Mostra "Sopro", Niura Bellavinha -  (crédito: Jomar Bragança/Divulgação)

Mostra "Sopro", Niura Bellavinha

crédito: Jomar Bragança/Divulgação

A arte de Niura Bellavinha começa na pré-história e seu vínculo com a expressão artística remonta à infância, quando pintava com terra dissolvida em água uma parede externa da casa de chácara onde foi criada. A partir de quando entrou para a Escola Guignard, com 16 anos, passou a desenvolver uma pesquisa que envolve pigmentos de origem vegetal e mineral e formas de aplicação sobre superfícies que prescindem do pincel.

 


Assim, desde sempre seu trabalho orbita o que os psicanalistas chamam de “mão negativa”, o que, no campo das artes, implica a substituição do gesto, da pincelada, pela aspersão e a pulverização.
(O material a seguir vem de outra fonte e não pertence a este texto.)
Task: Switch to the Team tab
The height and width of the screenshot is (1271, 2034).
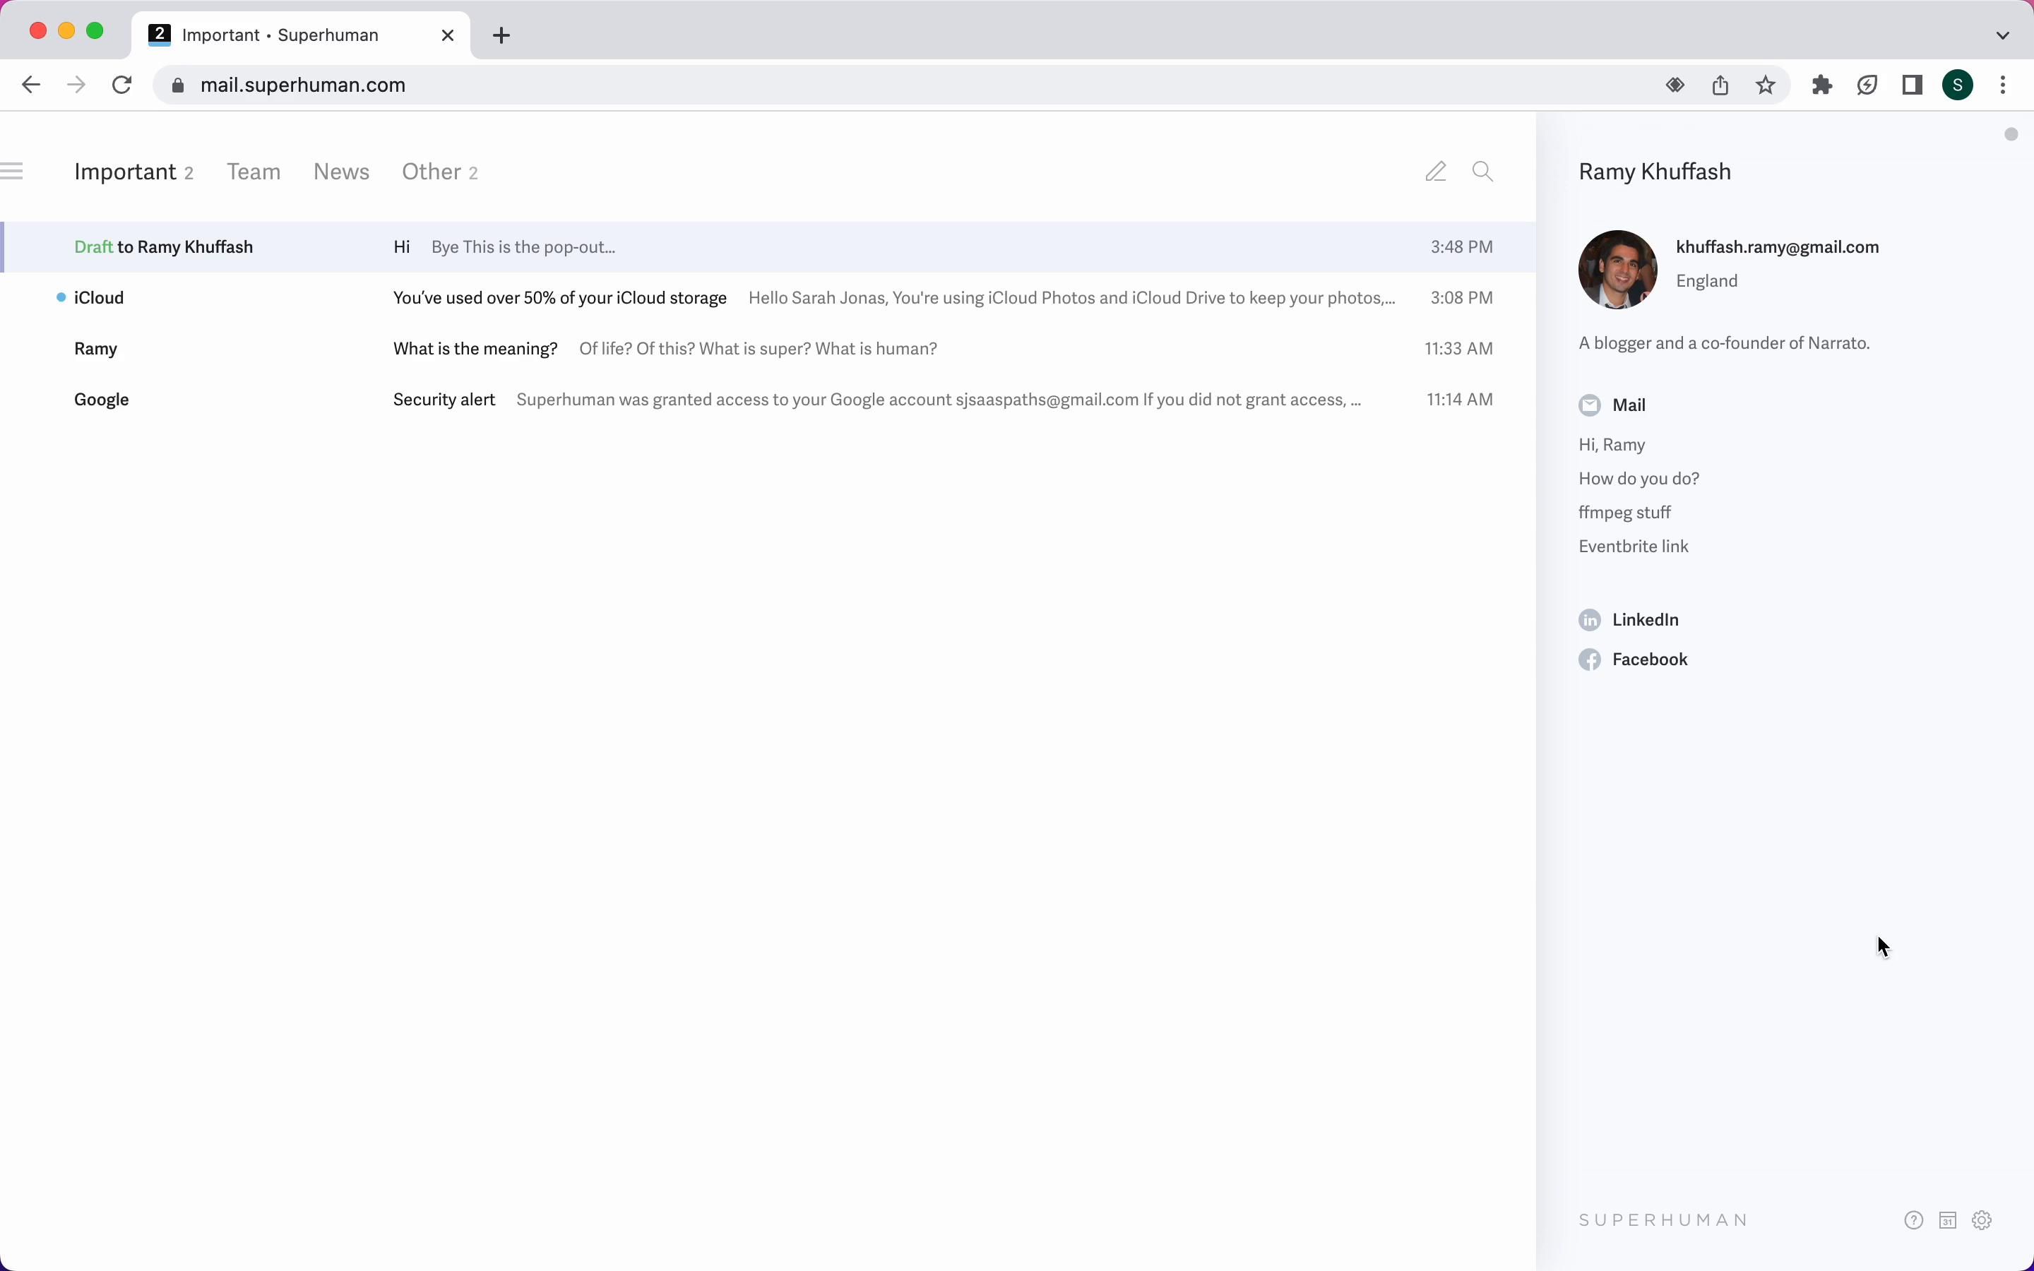Action: coord(253,171)
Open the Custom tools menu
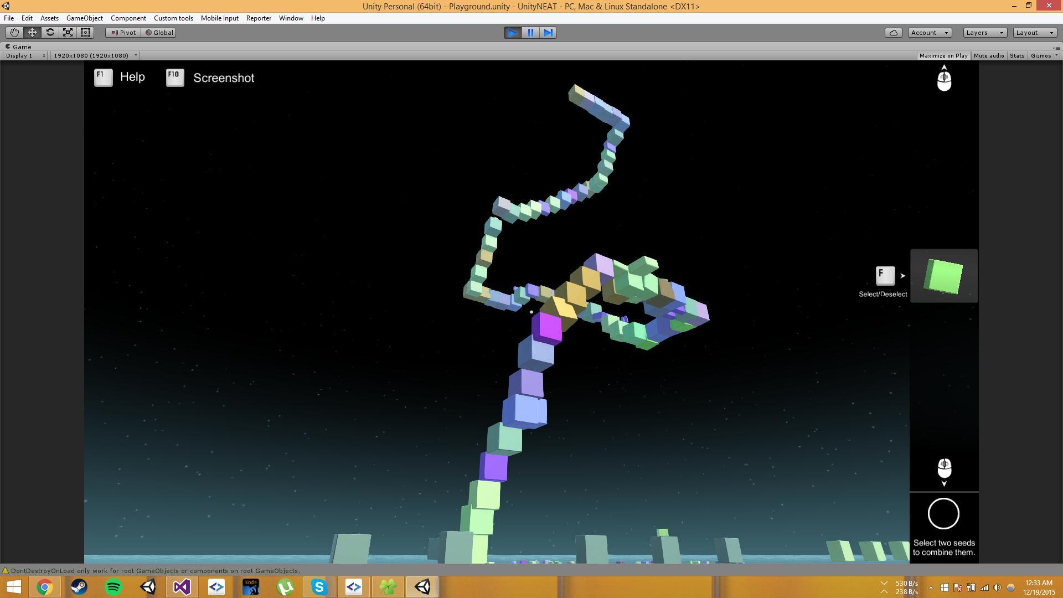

Isso é o que explica o título “Sopro”, que batiza a exposição em cartaz na AM Galeria de Arte até o próximo dia 25 e que reúne 15 obras – algumas compostas por mais de um plano, como dípticos.

 


“Me interessa muito a pesquisa arqueológica, das grutas, do início da expressão humana, já nos desenhos e pinturas nas cavernas. Também venho estudando há anos a história da arte e fui encontrar em Kandinsky (1866-1944), artista fundador da abstração, interesses que convergem com os meus. Ele também estava olhando para essa coisa da arqueologia”, diz a artista.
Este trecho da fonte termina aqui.